**Directions**: Report only the number of lines in the records below that contain the word "column".

A block of data:
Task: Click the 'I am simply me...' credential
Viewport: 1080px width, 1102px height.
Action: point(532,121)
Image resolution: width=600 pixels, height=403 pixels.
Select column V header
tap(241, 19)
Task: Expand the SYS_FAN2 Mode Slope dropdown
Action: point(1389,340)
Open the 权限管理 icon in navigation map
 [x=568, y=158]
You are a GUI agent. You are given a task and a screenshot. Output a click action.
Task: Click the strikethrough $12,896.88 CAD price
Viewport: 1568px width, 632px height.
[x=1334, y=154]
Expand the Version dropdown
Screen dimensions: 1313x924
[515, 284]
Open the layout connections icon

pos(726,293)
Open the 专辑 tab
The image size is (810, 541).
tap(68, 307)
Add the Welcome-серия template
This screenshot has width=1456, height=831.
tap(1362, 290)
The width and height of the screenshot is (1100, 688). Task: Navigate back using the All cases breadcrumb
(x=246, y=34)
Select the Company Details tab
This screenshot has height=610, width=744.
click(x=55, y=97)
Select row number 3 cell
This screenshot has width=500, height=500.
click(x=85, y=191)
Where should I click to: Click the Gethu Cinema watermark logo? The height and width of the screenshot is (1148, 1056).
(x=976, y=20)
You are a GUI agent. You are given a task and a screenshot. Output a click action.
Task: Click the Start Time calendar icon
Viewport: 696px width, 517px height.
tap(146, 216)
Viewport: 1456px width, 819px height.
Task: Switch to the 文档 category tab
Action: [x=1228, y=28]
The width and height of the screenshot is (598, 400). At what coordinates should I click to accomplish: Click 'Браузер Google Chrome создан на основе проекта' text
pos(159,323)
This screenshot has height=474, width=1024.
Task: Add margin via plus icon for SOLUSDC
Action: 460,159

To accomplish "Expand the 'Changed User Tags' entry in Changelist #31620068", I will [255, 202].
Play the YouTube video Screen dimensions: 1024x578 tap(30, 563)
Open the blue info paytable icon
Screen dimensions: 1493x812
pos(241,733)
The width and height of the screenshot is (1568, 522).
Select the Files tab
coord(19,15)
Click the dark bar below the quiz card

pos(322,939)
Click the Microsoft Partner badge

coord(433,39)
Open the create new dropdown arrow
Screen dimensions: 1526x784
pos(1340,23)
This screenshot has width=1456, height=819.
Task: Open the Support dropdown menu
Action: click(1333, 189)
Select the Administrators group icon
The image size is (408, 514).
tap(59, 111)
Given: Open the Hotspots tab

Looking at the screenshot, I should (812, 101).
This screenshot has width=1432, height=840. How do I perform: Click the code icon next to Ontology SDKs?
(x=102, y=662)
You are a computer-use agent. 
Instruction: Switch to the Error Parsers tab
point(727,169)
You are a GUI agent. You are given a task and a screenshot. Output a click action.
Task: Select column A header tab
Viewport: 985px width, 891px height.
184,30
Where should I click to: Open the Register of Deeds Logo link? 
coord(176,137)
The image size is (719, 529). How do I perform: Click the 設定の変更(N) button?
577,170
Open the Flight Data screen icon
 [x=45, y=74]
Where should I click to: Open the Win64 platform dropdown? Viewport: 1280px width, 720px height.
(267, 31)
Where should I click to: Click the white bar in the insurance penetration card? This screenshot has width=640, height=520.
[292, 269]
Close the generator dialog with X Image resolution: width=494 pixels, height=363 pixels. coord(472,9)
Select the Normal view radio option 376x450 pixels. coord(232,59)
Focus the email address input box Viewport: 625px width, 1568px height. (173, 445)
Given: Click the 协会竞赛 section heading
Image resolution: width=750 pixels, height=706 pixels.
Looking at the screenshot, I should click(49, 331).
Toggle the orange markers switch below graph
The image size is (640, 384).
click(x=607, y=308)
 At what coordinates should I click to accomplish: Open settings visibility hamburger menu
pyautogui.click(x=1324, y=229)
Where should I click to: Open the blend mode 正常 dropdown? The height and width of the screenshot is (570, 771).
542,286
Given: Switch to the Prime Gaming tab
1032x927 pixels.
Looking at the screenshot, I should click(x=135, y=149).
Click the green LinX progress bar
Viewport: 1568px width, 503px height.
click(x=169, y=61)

**Answer to this exercise**: 2